La raison pour laquelle je les aime les lundis, c'est qu'ils suivent les week-ends. Les week-ends ce sont les compétitions de natation qui s'enchaînent, compétitions que je gagne assurément sans que personne ne se pose la question. Les médailles qui s'empilent, les mains rougies par les félicitations, les regards acerbes lancés depuis l'autre côté du bassin... C'est tout une ambiance. Cela fait maintenant plus de huit ans que je profite de mes lundis comme d'un retour en fanfare à l'école, nourrissant mon ego des compliments que m'y font mes admirateurs.

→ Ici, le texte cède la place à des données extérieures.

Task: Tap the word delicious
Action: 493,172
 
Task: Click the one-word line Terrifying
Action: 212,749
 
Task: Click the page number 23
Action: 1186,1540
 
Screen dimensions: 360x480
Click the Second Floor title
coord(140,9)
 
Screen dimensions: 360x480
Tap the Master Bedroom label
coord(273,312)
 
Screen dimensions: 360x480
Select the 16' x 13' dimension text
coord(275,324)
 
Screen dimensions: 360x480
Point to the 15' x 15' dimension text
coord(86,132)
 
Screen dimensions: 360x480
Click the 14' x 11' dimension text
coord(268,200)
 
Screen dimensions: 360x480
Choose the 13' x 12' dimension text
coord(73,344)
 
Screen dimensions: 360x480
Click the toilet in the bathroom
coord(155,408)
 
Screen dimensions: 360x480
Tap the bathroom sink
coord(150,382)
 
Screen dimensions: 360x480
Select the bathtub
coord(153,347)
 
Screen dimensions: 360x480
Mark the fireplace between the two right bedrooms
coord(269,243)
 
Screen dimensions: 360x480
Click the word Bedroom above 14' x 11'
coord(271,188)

J'ai toujours baigné là-dedans. Je veux dire : dans l'admiration. Un désir contracté depuis l'enfance qui me consumme et me somme de redoubler d'efforts à chaque entraînement. Je nage, non pas pour garder la forme – quoique cela m'est bien utile – mais pour gagner. Être le meilleur. Car quitte à posséder une fierté, autant la mériter. Au final cet acharnement m'a valu le titre de leader de l'équipe de natation de Blurdale, les Pink Sharks. Par « leader » j'entends celui que plus personne n'essaie de dépasser. Désormais on s'incline et on se tait, on fait de son mieux pour ne pas me décevoir.

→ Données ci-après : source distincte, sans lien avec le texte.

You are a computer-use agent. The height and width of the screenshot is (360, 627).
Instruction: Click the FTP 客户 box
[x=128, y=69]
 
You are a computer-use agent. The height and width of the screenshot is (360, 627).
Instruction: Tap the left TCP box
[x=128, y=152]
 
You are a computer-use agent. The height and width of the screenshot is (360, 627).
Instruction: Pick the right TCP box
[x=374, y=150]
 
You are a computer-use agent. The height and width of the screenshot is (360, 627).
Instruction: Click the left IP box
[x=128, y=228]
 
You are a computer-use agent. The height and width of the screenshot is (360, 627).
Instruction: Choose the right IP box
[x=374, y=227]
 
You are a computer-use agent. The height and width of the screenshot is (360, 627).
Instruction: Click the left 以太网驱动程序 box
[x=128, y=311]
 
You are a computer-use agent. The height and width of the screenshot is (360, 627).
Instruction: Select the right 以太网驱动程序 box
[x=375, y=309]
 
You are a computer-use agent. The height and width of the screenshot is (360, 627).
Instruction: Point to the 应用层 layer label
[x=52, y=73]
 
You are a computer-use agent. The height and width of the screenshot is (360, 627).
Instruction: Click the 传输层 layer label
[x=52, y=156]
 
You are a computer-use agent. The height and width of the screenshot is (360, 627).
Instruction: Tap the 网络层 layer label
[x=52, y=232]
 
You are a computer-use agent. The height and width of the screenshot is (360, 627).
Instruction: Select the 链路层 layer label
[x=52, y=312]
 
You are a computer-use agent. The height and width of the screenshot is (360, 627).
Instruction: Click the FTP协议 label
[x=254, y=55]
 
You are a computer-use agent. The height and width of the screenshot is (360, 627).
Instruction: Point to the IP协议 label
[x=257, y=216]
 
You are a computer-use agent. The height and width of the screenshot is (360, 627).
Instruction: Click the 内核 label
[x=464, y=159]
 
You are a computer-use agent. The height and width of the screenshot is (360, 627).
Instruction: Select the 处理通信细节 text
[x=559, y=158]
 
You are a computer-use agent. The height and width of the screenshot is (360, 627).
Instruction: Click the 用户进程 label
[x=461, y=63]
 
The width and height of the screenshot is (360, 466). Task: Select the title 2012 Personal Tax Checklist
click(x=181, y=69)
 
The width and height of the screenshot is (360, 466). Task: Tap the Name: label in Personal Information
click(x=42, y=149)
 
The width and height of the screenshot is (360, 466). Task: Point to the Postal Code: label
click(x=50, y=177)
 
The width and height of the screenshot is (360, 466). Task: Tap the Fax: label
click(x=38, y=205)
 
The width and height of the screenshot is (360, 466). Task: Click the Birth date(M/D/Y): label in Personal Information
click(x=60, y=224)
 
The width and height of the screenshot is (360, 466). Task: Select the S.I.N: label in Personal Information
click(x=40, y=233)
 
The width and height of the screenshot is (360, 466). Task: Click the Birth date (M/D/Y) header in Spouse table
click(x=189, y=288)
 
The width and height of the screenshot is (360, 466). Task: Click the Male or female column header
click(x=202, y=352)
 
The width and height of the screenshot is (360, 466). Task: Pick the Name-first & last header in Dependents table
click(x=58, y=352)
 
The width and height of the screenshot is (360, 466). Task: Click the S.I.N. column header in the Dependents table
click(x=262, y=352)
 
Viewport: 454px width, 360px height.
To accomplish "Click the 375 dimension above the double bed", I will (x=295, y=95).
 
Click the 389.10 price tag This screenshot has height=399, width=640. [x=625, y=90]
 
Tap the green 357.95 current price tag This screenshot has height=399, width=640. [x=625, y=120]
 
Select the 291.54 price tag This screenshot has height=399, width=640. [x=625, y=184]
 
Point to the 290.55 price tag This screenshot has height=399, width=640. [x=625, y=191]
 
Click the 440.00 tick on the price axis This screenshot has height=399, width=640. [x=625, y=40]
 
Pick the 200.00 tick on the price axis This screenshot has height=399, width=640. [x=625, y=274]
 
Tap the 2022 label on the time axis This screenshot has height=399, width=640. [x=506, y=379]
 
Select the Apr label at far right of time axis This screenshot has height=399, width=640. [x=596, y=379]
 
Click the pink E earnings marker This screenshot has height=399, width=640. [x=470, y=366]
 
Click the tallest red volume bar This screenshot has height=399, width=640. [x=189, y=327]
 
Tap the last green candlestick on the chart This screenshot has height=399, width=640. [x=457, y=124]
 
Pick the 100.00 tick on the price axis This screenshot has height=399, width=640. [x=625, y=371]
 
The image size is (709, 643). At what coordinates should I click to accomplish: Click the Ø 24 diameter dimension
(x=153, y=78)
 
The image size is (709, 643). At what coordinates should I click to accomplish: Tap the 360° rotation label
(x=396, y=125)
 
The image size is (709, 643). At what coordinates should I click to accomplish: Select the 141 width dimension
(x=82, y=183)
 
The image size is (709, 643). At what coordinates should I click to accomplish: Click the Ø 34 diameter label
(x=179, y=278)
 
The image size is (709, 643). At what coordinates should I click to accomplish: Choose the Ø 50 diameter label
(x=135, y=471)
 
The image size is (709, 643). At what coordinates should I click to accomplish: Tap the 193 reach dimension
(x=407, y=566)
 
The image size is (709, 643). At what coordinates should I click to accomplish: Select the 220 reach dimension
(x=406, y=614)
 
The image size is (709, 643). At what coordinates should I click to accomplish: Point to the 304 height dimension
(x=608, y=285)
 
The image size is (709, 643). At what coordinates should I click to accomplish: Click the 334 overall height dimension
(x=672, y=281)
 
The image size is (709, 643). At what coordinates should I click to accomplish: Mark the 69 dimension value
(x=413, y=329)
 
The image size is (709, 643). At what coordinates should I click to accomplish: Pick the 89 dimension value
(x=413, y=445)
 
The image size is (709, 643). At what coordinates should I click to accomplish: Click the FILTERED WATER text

« Kyrel ! Sacrée compèt' hier soir... Tu les as défoncés. »
Je marque un arrêt. Posté près de la sortie du centre sportif, un jeune homme grimace, visiblement concerné à l'idée d'avoir sorti une connerie.
Si tout le monde sait que le quater-back alter-ego de Miss Pot-De-Peinture n'a jamais existé, le flegmatique Kyrel subsiste tant et si bien au cœur d'High Abrahams. Que quelqu'un ne connaisse ni mon prénom, ni mon visage n'est pas quelque chose dont je suis coutumier. Tout le monde sait qui je suis. Une étiquette parmi tant d'autres, idéalisée par tout ces adolescents en mal d'expériences.

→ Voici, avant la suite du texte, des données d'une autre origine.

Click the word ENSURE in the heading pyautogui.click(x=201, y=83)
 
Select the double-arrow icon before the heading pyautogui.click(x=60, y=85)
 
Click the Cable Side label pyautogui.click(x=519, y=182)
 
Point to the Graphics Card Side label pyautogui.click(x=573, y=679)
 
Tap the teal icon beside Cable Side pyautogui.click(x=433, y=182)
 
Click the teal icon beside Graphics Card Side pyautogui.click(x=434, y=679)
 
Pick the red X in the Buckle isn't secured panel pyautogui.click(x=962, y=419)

Remarquez, il faut bien les comprendre : se faire une place parmi l'un des trois seuls lycées de la région – la commune de Blurdale n'attire pas grand monde – n'est pas simple. Alors on s'amuse avec les étiquettes, cherchant à recréer les vies mouvementées des adolescents de nos teen-movies préférés. On s'évertue à mettre un adjectif sur ce que l'on ne peut pas qualifier, on commente les faits-et-gestes de ceux qui ont réussi à se faire un nom... Il faut bien stimuler sa vie de boutonneux de campagne.
« Je sais. »
Je continue mon chemin.
Forrest Gump avait raison : nous vivons dans une boîte de chocolats. Il y a le fond, celui qui ne laisse qu'un arrière-goût dérisoire au bout des papilles (exemple : ce gamin), jusqu'à ce dernier étage, si mince, si sélectif. On l'admire bien des heures avant d'oser y toucher. On l'observe comme s'il allait nous bouffer. Et c'est précisément à cet étage-là que j'appartiens, le fameux cercle d'étudiants dont tout les élèves rêvent de faire partie.
« Mais qui voilà...
À peine je dépasse les grilles de l'établissement que Mace Denver fond sur moi, son sourire trop large collé sur la face.
— Salut, tocard.
— Alors, Anastasia est venue te féliciter hier soir ? me questionne-t-il d'aplomb. Si tu vois ce que je veux dire... »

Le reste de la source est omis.